Work instructions =
a – Give every "Republic" label that appears in the Honduras post.
b – Answer these questions from the Honduras post:
(i) What wrecked the banana plantations?
(ii) Which press published The Broken Village, and in what year?
(iii) In what year did the article for the Migration Policy Institute appear?
c – Reproduce word for word everything in the Honduras post from "Friday, November 2" down to "University Press, 2011).".

Excerpt =
==============================
Friday, November 2

Honduras: From Banana Republic to Remittances Republic to Failed State

After Hurricane Mitch wrecked the banana plantations the Honduran government decided it could make a mint by making Honduras a Coffee Republic. Daniel R. Reichman, today Associate Professor, Chair of Anthropology at University of Rochester (U.S.), chronicled what happened next. In so doing he also chronicled the whistle stops on the Honduran branch of the express train to disaster in his prophetic book, The Broken Village: Coffee, Migration, and Globalization in Honduras (Cornell University Press, 2011).

In 2013 he used excerpts from the book for an article at the Migration Policy Institute, ominously titled Honduras: The Perils of Remittance Dependence and Clandestine Migration. "Ominous" because by 2013 nothing much had changed since 2011 beyond the size of various statistics. Even by 2011 it was clear the country was on track for disaster.
==============================
Supplied records =
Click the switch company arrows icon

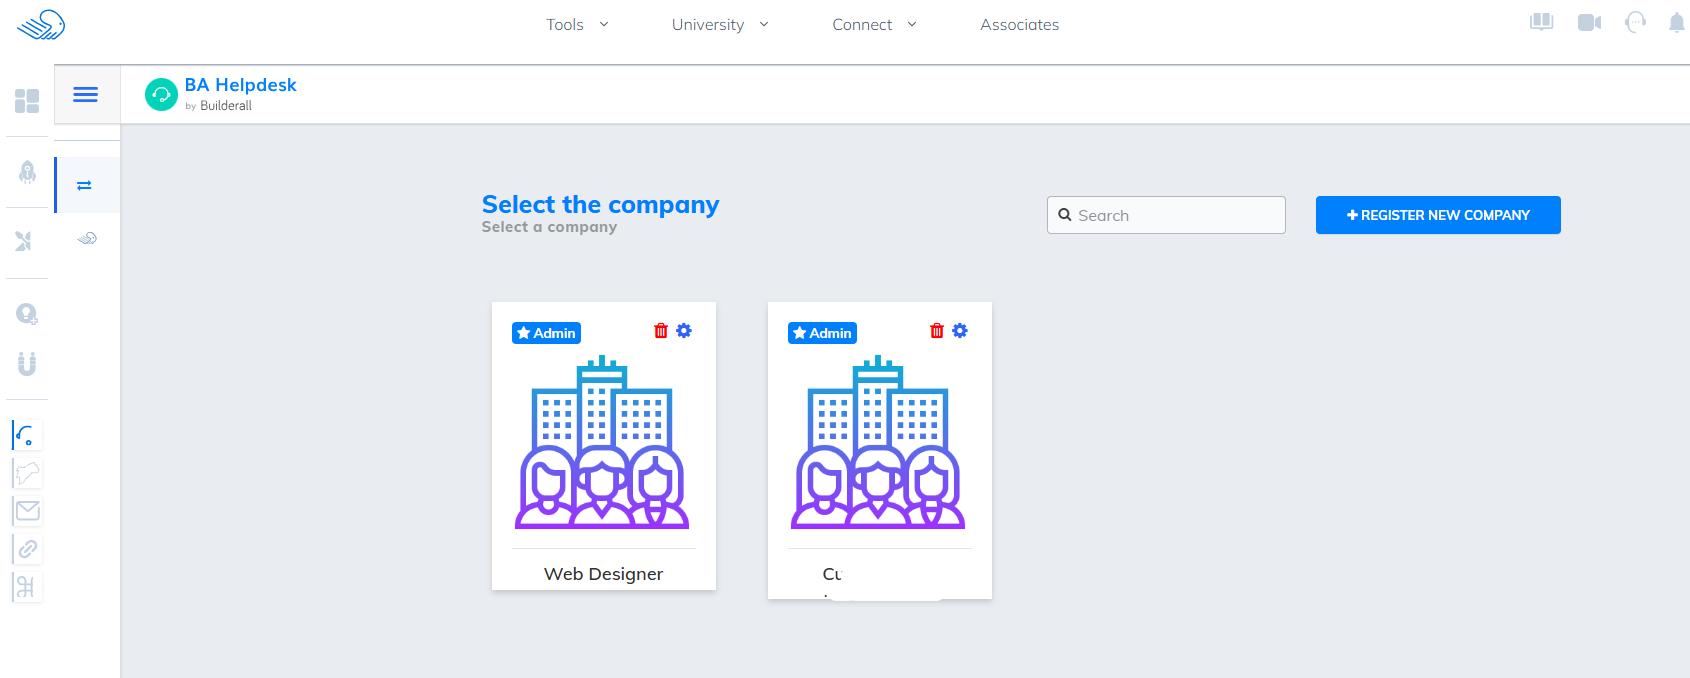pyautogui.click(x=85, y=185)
==============================
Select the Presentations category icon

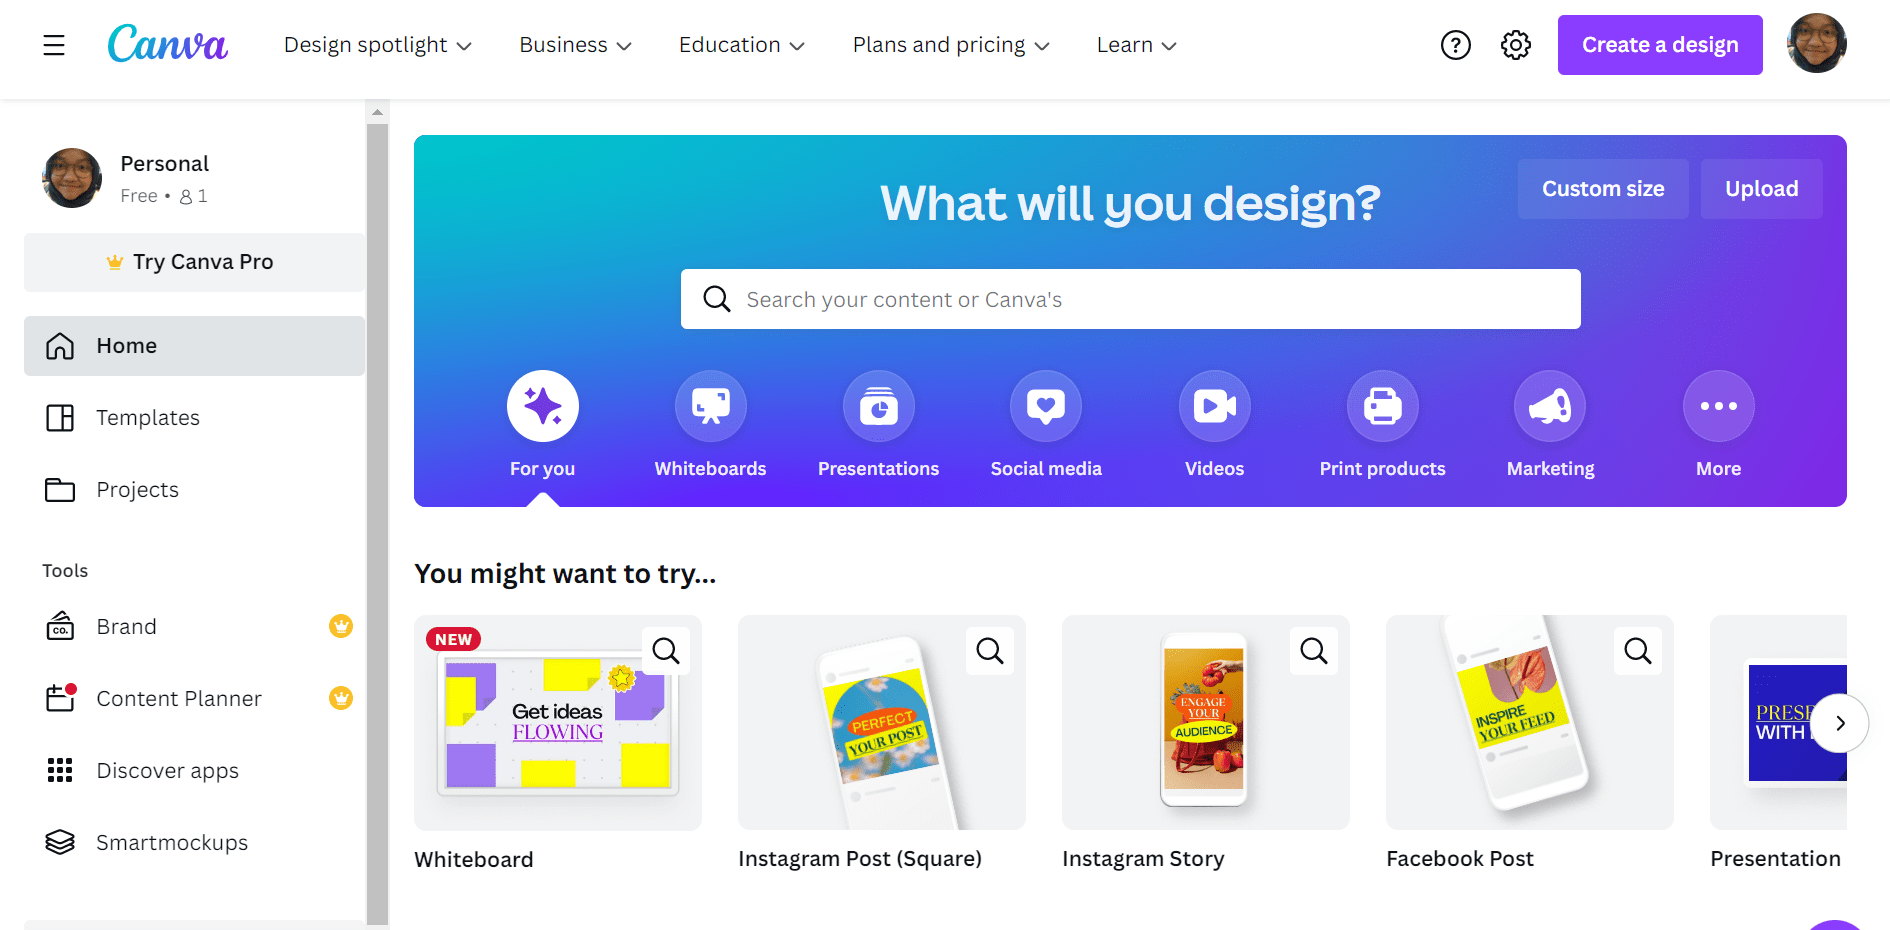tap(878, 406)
==============================
Worked answers =
a – Banana Republic, Remittances Republic, Coffee Republic

b –
(i) Hurricane Mitch
(ii) Cornell University Press, 2011
(iii) 2013

c –
Friday, November 2

Honduras: From Banana Republic to Remittances Republic to Failed State

After Hurricane Mitch wrecked the banana plantations the Honduran government decided it could make a mint by making Honduras a Coffee Republic. Daniel R. Reichman, today Associate Professor, Chair of Anthropology at University of Rochester (U.S.), chronicled what happened next. In so doing he also chronicled the whistle stops on the Honduran branch of the express train to disaster in his prophetic book, The Broken Village: Coffee, Migration, and Globalization in Honduras (Cornell University Press, 2011).